Lasrick writes "Kennette Benedict writes in the Bulletin of the Atomic Scientists about the existential threat of climate change, and how the scientists who study and write about it are similar to the early atomic scientists who created, and then worried about, the threat that nuclear weapons posed to humanity: 'Just as the Manhattan Project participants could foresee the coming arms race, climate scientists today understand the consequences of deploying the technologies that defined the industrial age. They also know that action now to reduce greenhouse gas emissions will mitigate the worst consequences of climate change, just as the Manhattan Project scientists knew that early action to forestall a deadly arms race could prevent nuclear catastrophe.'"

15 of 440 comments (clear)

  1. Re:Honesty? by cervesaebraciator · · Score: 5, Informative

    Because climate change is a more accurate descriptor. The record shows that increased CO2 levels accompany periods of instability (e.g. rapid growth and reduction in glacier size) even if the trend tends toward warming. While the overall trend will be toward warming such warming will not be evenly distributed over time or space.
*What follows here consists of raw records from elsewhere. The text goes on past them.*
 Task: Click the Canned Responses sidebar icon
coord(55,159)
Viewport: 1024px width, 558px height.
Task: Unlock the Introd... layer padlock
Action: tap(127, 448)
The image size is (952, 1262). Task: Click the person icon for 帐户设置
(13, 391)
  2. Re: Honesty? by Anonymous Coward · · Score: 5, Insightful

    Because the weather always changes and that way you'll never be proven wrong.
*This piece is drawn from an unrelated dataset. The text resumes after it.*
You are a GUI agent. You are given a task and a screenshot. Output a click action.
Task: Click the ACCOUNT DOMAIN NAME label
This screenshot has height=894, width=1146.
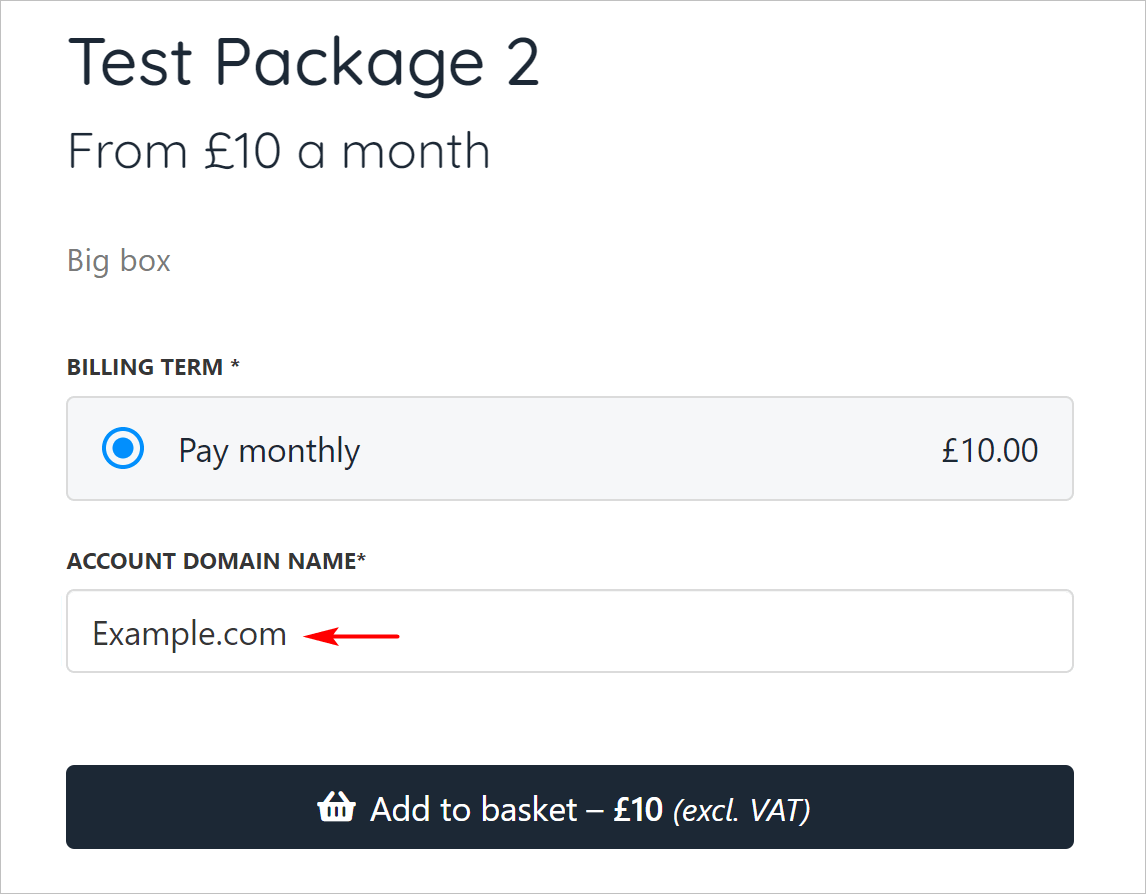[x=211, y=561]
  3. Re:Rothchild bullshit by mwvdlee · · Score: 5, Insightful

    Why stop at four billion years? Compared to the temperature some ~13.8 billion years ago, it's positively chilly right now!

    I find it fascinating how science is often refered here on slashdot, but when it comes to climate scientists, all of a sudden the vast majority of scientists are stupid, lying, elitists scaremongers.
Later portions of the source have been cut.